詩の感想・批評や映画の感想、美術の感想、政治問題などを思いつくままに書いています。

25 女部屋のギリシア


みんな女部屋で育った 石屋も 皮革屋や 金鉱持ちも
火と 粉と 魚の匂う 日の差さない 女の領域で


 書き出しの二行を読みながら、ふと、「現実は」に出てきた「贅沢三昧」ということばを思い出した。「現実は」には貧しい古代ギリシアの食事(献立て)が出てきた。しかし、その献立ては「ことば」そのものを読むとき、とても「贅沢」である。「音」と「色彩」が豊かで生き生きしている。
 この「女部屋」についても同じことが言える。


母親っ子を卒業するため 老いた娼婦を呼び後ろから姦す
乳房の慕わしさの女部屋は 女陰のおぞましさの女部屋に


 否定的に語られるが、意味は否定的であっても、ことばそのものは肯定的である。こころは女部屋を離れない。ことばにすると、ことばが「ほんとう」となって動き始める。ことばが世界を「贅沢」に変える。

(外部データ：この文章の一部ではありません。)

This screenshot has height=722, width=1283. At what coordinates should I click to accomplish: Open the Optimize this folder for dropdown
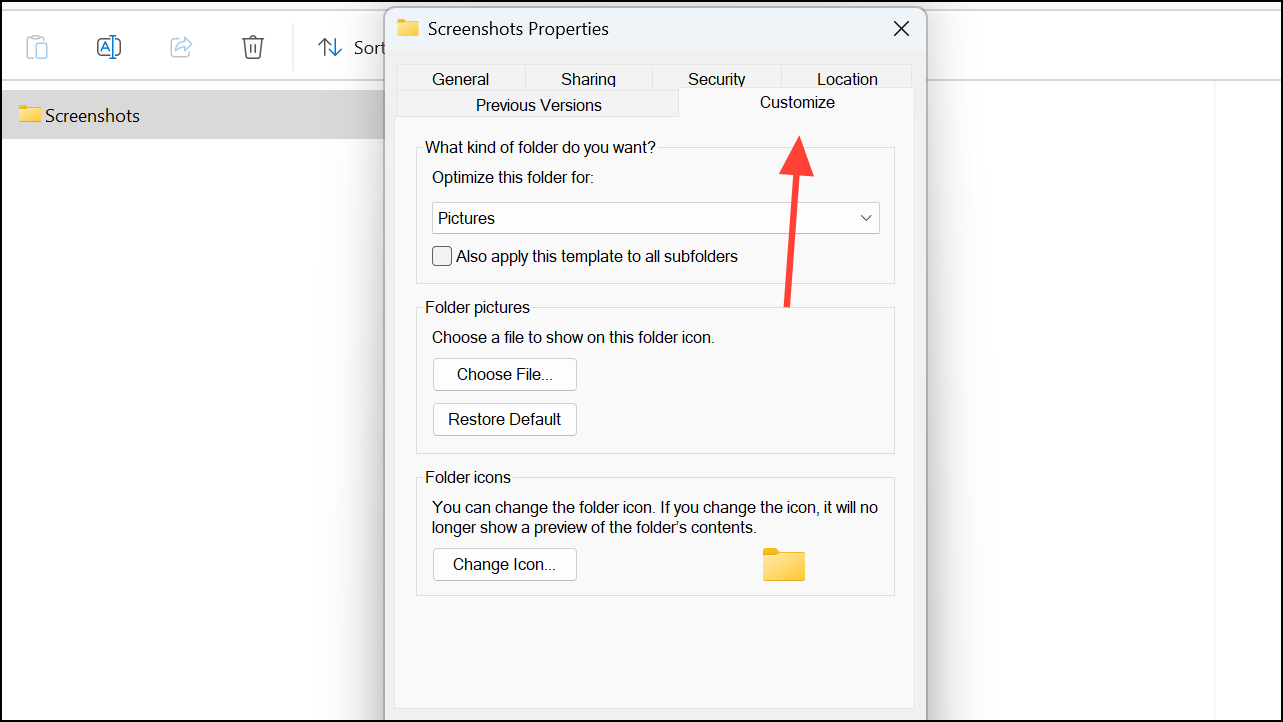655,217
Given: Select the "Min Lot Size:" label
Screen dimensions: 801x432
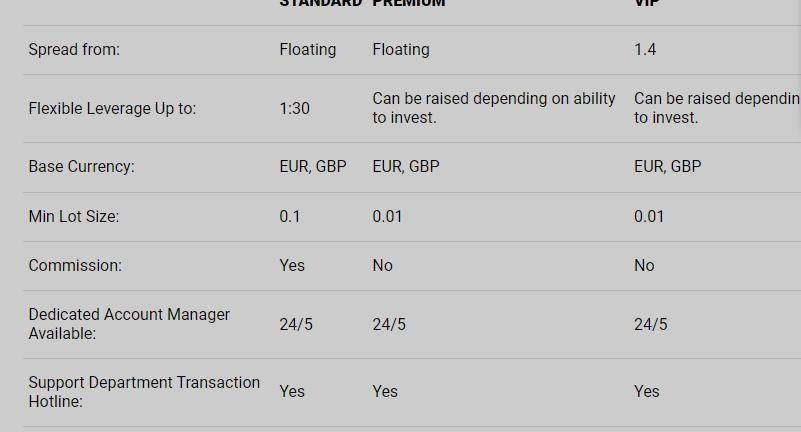Looking at the screenshot, I should click(73, 216).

贅沢とは「豊か」である。
 つまり「贅沢」の反対は「質素」ではなく「貧困」だ。男の「貧しさ」を「欠乏」と言い換えると、女と男の違いがはっきりする。
 「年老いた娼婦を呼び後ろから姦す」と高橋は書くが、現実は逆だ。


誰のせいでもない 男の下らぬ自尊心から出たことなのだが


 「自尊心」は「欠乏」そのものである。「自尊心」などに頼らなくても生きて行けるのが人間そのものの強さである。女の強さである。男は自尊心なしでは生きていけない。その自尊心を「下らぬ」と高橋は否定する。そのとき高橋は男を否定している。

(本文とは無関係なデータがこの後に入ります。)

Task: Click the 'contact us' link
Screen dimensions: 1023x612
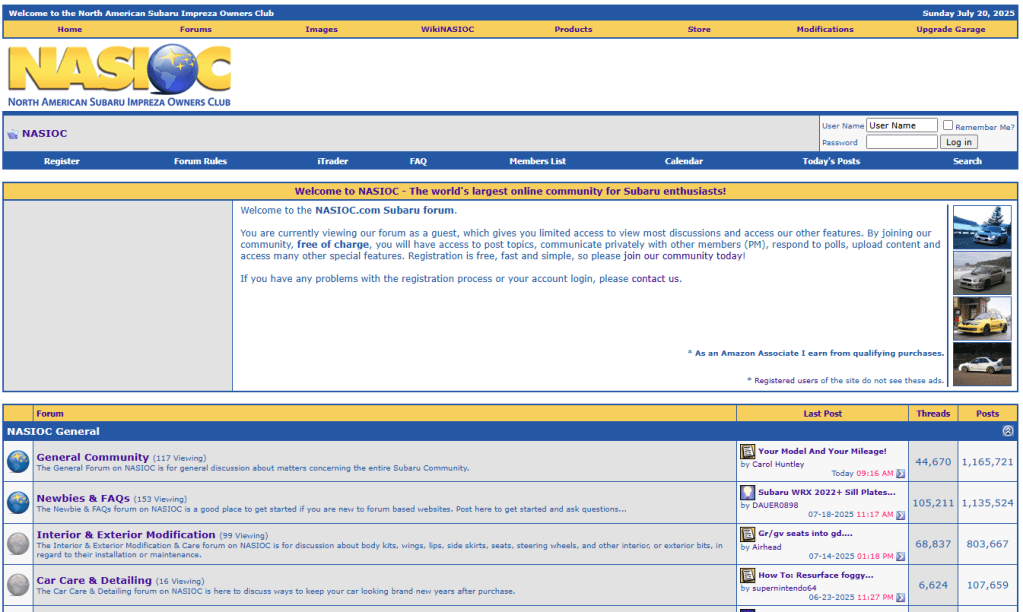Action: (655, 279)
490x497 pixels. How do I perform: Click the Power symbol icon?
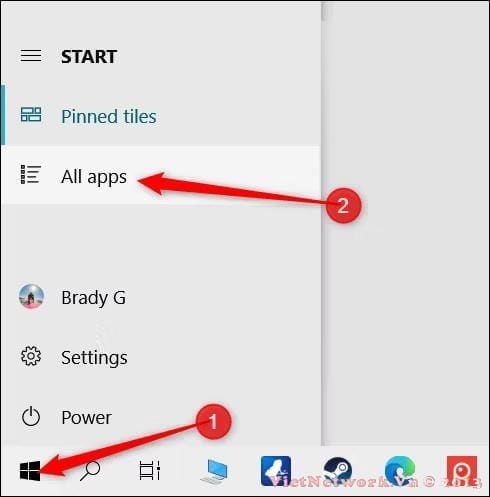(31, 416)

 ここにとてもおもしろい「ことば」そのものの「肉体」がある。
 「下らぬ」ということばを引き受けても傷つかない強さが「ことば」そのものにある。ギリシアには、ことばがふんだんにある。ことばの贅沢をギリシアは生きている。そのギリシアの贅沢を高橋は引き継いでいる。
 いのちの集中力が、ことばをいくつにも分裂させ、同時に凝縮させる。そういう運動体としてのギリシアに高橋は向き合っている。